=== Your assignment ===
Search the listing for the word "Open" and copy every line where it turns up.

··· Data under study

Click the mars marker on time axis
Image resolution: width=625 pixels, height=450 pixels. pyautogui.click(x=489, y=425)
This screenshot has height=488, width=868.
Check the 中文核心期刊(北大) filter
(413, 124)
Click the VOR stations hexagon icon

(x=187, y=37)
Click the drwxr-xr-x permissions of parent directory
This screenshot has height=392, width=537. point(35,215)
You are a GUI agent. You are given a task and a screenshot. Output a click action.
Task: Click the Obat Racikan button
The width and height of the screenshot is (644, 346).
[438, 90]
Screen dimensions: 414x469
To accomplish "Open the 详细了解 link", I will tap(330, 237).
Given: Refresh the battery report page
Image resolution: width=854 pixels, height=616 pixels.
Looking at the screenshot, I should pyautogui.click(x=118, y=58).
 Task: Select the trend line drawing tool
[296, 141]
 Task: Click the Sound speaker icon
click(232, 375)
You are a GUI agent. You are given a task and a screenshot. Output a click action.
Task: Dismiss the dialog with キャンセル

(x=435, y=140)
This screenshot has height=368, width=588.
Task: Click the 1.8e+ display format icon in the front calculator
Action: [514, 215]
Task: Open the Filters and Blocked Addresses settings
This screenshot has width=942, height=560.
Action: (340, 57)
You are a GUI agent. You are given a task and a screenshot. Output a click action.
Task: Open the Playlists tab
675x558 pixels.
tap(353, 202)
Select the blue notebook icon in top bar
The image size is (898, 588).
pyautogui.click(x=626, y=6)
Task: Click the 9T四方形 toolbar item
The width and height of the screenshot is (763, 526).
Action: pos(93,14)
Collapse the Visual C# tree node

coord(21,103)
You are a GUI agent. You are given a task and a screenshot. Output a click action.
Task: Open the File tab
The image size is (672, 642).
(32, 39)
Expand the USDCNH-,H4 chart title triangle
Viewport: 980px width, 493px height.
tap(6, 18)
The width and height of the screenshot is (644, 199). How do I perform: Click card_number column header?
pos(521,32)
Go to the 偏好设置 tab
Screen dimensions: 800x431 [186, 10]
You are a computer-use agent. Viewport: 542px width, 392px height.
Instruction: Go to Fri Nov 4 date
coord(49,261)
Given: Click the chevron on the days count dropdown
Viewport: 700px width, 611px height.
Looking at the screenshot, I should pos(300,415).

······

=== Result below ===
To accomplish "Open the 详细了解 link", I will tap(330, 237).
Task: Open the Filters and Blocked Addresses settings
Task: Open the Playlists tab
Task: Open the File tab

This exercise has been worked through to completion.